12 User Process Tracing
WARNING:
Oracle Linux 7 is now in Extended Support. See Oracle Linux Extended Support and Oracle Open Source Support Policies for more information.
Migrate applications and data to Oracle Linux 8 or Oracle Linux 9 as soon as possible.
For more information about DTrace, see Oracle Linux: DTrace Release Notes and Oracle Linux: Using DTrace for System Tracing.
DTrace is a powerful tool for understanding the behavior of user processes. DTrace can be invaluable when debugging and analyzing performance problems, or for simply understanding the behavior of a complex application. This chapter focuses on the DTrace facilities that are relevant to tracing user process activity and provides examples that illustrate their use.
copyin and copyinstr Subroutines
DTrace's interaction with processes is slightly different than
most traditional debuggers and observability tools. Many such
tools appear to execute within the scope of the process, allowing
users dereference pointers to program variables directly. Rather
than appearing to execute within or as part of the process itself,
DTrace probes execute in the Oracle Linux kernel. To access process data,
a probe uses the copyin
or
copyinstr
subroutines to copy user process data
into the address space of the kernel.
For example, consider the following write()
system call:
ssize_t write(int fd, const void *buf, size_t nbytes);
The following D program illustrates an incorrect attempt to print
the contents of a string that is passed to the
write()
system call:
syscall::write:entry { printf("%s", stringof(arg1)); /* incorrect use of arg1 */ }
If you attempt to run this script, DTrace produces error messages similar to the following:
dtrace: error on enabled probe ID 1 (ID 37: syscall::write:entry): \ invalid address (0x10038a000) in action #1
The arg1
variable, which contains the value of
the buf parameter, is an address that
refers to memory in the process executing the system call.
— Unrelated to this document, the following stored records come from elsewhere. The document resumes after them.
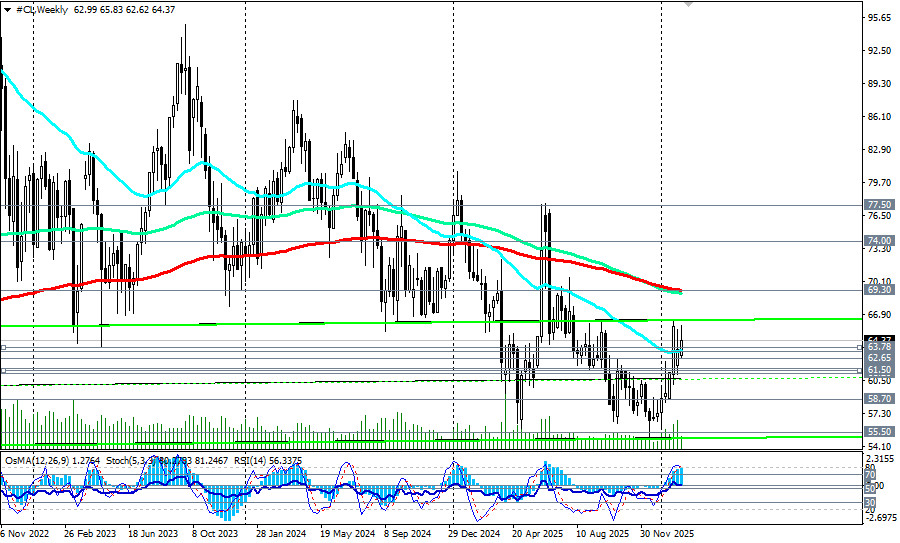Viewport: 900px width, 543px height.
Task: Click the 86.10 value on price scale
Action: [880, 117]
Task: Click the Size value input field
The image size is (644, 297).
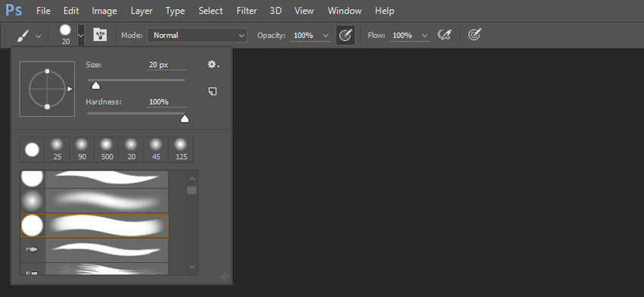Action: (x=167, y=65)
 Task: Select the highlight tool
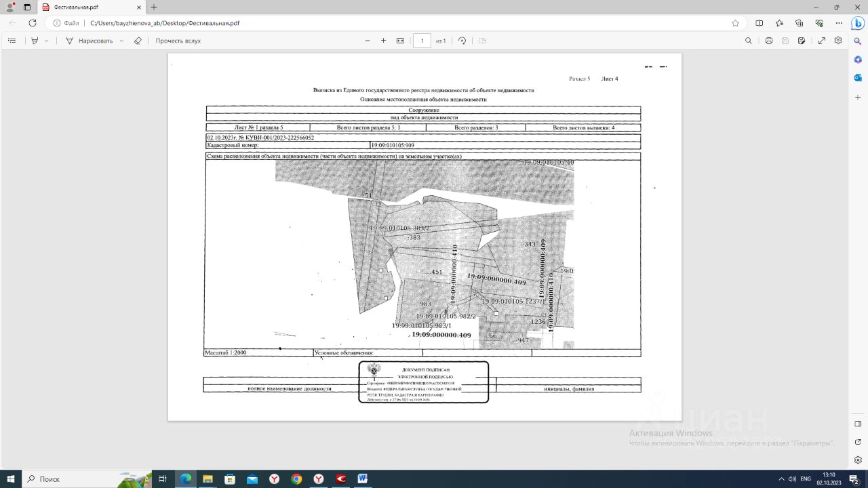point(35,41)

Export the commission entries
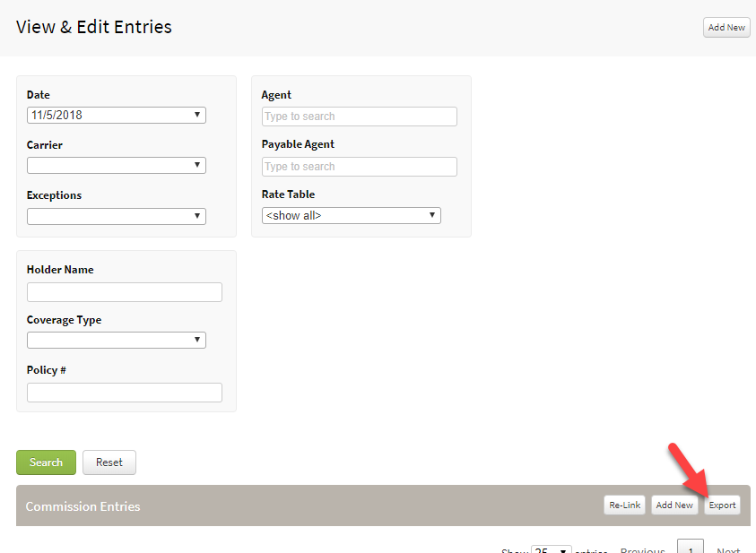pyautogui.click(x=722, y=505)
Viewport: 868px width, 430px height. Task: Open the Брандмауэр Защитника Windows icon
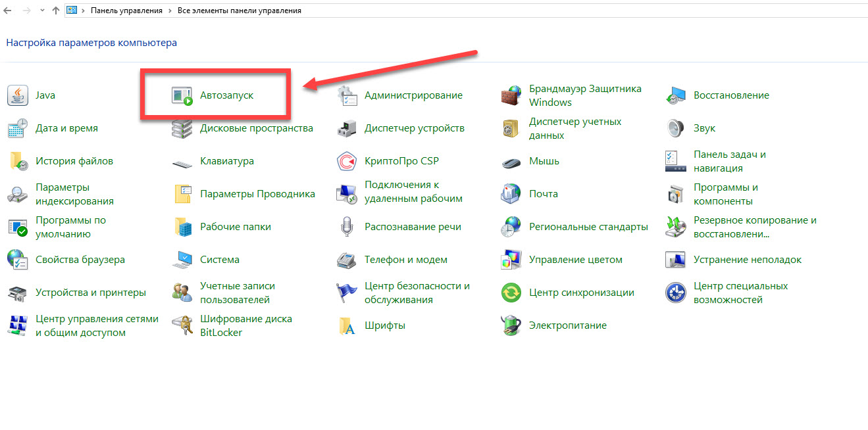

To read
the string at that address, use the copyinstr
subroutine and record its result with the
printf
action, for example:
syscall::write:entry { printf("%s", copyinstr(arg1)); /* correct use of arg1 */ }
In the previous script, the output shows all of the strings that
are being passed to the write()
system call.
Occasionally, however, you might see irregular output similar to
the following:
0 37 write:entry mada&^%**&
The copyinstr
subroutine acts on an input
argument, which is the user address of a null-terminated ASCII
string, but buffers that are passed to the
write()
system call might refer to binary data
rather than ASCII strings or to ASCII strings that do not include
a terminating null byte. To print only as much of the string as
the caller intended, use the two parameter version of the
copyinstr
subroutine, which includes the size
of the targeted string buffer:
syscall::write:entry { printf("%s", copyinstr(arg1, arg2)); }
Alternatively, you can use the copyin
subroutine, which takes an address and size, for example:
syscall::write:entry { printf("%s", stringof(copyin(arg1, arg2))); }
Note that the stringof
operator is necessary so
that DTrace properly converts the user data that is retrieved by
copyin
to a string. The use of
stringof
is not necessary with the
copyinstr
subroutine because it always returns
the type string
.
Avoiding Errors
The copyin
and copyinstr
subroutines cannot read from user addresses that have not yet
been touched, so even a valid address could cause an error if
the page containing that address has not yet been faulted in by
being accessed. Consider the following example:
# dtrace -n syscall::open:entry'{ trace(copyinstr(arg0)); }' dtrace: description 'syscall::open:entry' matched 1 probe CPU ID FUNCTION:NAME 1 8 open:entry /dev/sr0 1 8 open:entry /var/run/utmp 1 8 open:entry /dev/sr0 dtrace: error on enabled probe ID 2 (ID 8: syscall::open:entry): \ invalid address (0x9af1b) in action #1 at DIF offset 52
In the example output, the application was functioning properly,
and the address in arg0
was valid, but it
referred to a page that had not yet been accessed by the
corresponding process. To resolve this issue, you would need to
wait for the kernel or an application to use the data before
tracing it.
For example, you might wait until the system call returns to
apply copyinstr
, as shown here:
# dtrace -n syscall::open:entry'{ self->file = arg0; }' \ -n syscall::open:return'{ trace(copyinstr(self->file)); self->file = 0; }' dtrace: description 'syscall::open:entry' matched 1 probe dtrace: description 'syscall::open:return' matched 1 probe CPU ID FUNCTION:NAME 0 9 open:return /dev/sr0 1 9 open:return /usr/lib64/gconv/gconv-modules.cache 0 9 open:return /dev/sr0 0 9 open:return public/pickup 1 9 open:return maildrop 1 9 open:return /dev/sr0 1 9 open:return /dev/sr0 1 9 open:return /var/run/utmp ...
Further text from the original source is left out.